The "Manifested Universe," therefore, is pervaded by duality, which is, as it were, the very essence of its ex-istence as "manifestation." But just as the opposite poles of subject and object, spirit and matter, are but aspects of the One Unity in which they are synthesized, so, in the manifested Universe, there is "that" which links spirit to matter, subject to object.

This something, at present unknown to Western speculation, is called by the occultists Fohat. It is the "bridge" by which the "Ideas" existing in the "Divine Thought" are impressed on Cosmic substance as the "laws of Nature." Fohat is thus the dynamic energy of Cosmic Ideation; or, regarded from the other side, it is the intelligent medium, the guiding power of all manifestation, the "Thought Divine" transmitted and made manifest through the Dhyan-Chohans, the Architects of the visible World. Thus from Spirit, or Cosmic Ideation, comes our consciousness; from Cosmic Substance the several vehicles in which that consciousness is individualized and attains to self — or reflective — consciousness; while Fohat, in its various manifestations, is the mysterious link between Mind and Matter, the animating principle electrifying every atom into life.

 Further, the Secret Doctrine affirms:

Two — The Eternity of the Universe in toto as a boundless plane; periodically "the playground of numberless Universes incessantly manifesting and disappearing," called "the manifesting stars," and the "sparks of Eternity." "The Eternity of the Pilgrim" is like a wink of the Eye of Self-Existence (Book of Dzyan). "The appearance and disappearance of Worlds is like a regular tidal ebb, flux, and reflux."

This second assertion of the Secret Doctrine is the absolute universality of that law of periodicity, of flux and reflux, ebb and flow, which physical science has observed and recorded in all departments of nature. An alternation such as that of Day and Night, Life and Death, Sleeping and Waking, is a fact so common, so perfectly universal and without exception, that it is easy to comprehend that in it we see one of the absolutely fundamental laws of the universe.

 Moreover, the Secret Doctrine teaches: —

Three — The fundamental identity of all Souls with the Universal Over-Soul, the latter being itself an aspect of the Unknown Root; and the obligatory pilgrimage for every Soul — a spark of the former — through the Cycle of Incarnation (or "Necessity") in accordance with Cyclic and Karmic law, during the whole term.

In other words, no purely spiritual Buddhi (divine Soul) can have an independent (conscious) existence before the spark which issued from the pure Essence of the Universal Sixth principle — or the over-soul — has (a) passed through every elemental form of the phenomenal world of that Manvantara, and (b) acquired individuality, first by natural impulse, and then by self-induced and self-devised efforts (checked by its Karma), thus ascending through all the degrees of intelligence, from the lowest to the highest Manas, from mineral and plant, up to the holiest archangel (Dhyani-Buddha).

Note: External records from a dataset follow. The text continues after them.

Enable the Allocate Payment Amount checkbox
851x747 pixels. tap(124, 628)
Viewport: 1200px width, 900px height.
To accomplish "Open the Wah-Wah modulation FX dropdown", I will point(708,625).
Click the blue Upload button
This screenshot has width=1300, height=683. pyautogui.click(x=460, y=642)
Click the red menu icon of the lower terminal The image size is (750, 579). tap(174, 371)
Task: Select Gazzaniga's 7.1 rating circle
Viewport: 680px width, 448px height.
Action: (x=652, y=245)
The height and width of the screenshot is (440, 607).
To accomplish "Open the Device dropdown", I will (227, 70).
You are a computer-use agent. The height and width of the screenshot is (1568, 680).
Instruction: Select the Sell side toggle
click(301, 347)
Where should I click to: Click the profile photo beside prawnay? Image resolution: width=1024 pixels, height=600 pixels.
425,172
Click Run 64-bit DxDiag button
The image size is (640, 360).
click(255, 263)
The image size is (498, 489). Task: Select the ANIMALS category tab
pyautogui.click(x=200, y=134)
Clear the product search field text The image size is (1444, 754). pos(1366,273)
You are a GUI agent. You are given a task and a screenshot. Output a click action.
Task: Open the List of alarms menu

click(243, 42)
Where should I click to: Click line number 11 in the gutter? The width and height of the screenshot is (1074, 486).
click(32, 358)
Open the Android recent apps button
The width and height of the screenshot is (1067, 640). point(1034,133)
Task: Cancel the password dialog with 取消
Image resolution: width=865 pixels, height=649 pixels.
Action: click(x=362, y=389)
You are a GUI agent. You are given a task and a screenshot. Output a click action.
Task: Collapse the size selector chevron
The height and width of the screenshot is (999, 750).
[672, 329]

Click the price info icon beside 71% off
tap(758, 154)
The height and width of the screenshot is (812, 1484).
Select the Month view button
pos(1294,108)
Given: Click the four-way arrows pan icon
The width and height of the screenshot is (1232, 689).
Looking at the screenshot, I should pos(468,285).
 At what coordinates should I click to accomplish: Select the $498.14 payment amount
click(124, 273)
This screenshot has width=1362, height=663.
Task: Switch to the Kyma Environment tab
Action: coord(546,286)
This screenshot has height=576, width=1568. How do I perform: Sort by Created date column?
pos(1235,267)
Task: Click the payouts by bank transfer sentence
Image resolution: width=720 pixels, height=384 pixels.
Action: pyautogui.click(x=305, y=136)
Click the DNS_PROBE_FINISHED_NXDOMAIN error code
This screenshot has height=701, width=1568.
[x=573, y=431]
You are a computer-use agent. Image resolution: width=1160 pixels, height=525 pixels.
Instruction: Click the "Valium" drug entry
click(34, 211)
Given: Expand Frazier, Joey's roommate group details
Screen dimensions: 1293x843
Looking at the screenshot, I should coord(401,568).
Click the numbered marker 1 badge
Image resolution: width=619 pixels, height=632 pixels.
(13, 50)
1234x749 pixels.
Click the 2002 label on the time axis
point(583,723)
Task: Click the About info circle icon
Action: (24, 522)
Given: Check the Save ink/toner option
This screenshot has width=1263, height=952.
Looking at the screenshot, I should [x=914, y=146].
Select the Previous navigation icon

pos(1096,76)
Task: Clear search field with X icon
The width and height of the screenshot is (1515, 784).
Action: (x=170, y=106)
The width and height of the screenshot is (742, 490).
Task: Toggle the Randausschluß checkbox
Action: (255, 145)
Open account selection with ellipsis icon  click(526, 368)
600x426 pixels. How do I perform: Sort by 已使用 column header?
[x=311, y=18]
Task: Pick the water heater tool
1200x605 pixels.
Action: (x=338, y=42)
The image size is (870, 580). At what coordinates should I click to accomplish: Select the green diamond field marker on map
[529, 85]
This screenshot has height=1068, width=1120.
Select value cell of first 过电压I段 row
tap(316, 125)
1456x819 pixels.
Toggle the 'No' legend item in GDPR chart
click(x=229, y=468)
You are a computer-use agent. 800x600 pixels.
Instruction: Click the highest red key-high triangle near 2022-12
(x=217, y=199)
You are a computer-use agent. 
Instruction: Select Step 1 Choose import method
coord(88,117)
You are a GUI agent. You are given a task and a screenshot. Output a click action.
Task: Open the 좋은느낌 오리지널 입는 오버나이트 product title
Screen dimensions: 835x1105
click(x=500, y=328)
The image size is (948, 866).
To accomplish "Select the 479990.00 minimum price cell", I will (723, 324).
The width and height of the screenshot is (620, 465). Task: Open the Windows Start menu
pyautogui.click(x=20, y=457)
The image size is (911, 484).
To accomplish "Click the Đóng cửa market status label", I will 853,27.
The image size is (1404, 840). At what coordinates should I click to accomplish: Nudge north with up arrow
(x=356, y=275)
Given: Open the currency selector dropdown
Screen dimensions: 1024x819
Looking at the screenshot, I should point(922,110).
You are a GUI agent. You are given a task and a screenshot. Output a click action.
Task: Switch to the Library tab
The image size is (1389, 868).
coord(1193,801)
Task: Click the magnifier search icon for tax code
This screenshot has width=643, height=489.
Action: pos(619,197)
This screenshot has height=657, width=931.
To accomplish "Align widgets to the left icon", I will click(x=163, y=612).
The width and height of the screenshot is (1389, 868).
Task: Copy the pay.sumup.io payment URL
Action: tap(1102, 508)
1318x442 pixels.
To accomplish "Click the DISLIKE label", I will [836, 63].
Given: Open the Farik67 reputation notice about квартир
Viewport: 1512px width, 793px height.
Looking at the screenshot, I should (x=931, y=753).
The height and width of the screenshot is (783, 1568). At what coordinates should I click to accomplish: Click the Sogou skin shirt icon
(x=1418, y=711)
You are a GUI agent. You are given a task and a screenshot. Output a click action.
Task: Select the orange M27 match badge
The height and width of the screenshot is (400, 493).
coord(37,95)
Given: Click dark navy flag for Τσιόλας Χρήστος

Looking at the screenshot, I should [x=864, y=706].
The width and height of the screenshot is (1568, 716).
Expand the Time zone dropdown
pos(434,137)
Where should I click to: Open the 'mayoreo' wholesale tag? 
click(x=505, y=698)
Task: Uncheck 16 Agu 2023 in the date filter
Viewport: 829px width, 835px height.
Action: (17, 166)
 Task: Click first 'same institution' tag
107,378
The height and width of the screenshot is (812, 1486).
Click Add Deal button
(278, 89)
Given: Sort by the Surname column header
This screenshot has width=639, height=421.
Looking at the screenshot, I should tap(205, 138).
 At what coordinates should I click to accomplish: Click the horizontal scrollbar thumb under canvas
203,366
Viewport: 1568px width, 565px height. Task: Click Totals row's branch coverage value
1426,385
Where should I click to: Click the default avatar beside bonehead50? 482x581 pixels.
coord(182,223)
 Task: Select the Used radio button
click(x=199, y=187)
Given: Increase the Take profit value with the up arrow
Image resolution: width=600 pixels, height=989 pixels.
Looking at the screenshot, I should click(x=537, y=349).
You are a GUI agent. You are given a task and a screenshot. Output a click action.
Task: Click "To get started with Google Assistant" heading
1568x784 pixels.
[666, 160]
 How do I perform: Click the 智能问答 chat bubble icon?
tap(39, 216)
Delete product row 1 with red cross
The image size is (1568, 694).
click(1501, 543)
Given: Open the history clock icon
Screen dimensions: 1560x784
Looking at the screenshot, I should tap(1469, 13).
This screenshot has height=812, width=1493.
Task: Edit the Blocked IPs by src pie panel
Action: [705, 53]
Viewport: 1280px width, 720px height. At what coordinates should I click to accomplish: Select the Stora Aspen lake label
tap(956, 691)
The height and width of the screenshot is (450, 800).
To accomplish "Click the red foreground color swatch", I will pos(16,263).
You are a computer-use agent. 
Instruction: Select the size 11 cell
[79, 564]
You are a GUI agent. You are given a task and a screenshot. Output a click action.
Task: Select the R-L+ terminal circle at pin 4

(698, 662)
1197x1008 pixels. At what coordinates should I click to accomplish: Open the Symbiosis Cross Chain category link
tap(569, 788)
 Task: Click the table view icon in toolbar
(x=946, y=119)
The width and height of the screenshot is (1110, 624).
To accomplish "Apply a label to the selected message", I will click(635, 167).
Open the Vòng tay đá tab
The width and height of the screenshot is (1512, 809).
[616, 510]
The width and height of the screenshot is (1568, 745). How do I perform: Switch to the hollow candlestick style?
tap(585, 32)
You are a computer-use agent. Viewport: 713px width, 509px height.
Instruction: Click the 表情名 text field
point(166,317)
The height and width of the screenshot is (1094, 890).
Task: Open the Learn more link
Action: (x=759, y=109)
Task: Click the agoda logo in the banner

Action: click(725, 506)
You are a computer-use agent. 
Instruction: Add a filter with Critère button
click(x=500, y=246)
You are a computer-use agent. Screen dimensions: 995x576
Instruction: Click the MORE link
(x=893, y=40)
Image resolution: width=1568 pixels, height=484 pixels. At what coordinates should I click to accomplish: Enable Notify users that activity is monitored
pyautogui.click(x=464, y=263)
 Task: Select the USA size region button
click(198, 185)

The pivotal doctrine of the Esoteric philosophy admits no privileges or special gifts in man, save those won by his own Ego through personal effort and merit throughout a long series of metempsychoses and reincarnations.

.  .  .  .  .  .  .

Such are the basic conceptions on which the Secret Doctrine rests.

It would not be in place here to enter upon any defense or proof of their inherent reasonableness; nor can I pause to show how they are, in fact, contained — though too often under a misleading guise — in every system of thought or philosophy worthy of the name.

Once that the reader has gained a clear conprehension of them and realized the light which they throw on every problem of life, they will need no further justification in his eyes, because their truth will be to him as evident as the sun in heaven.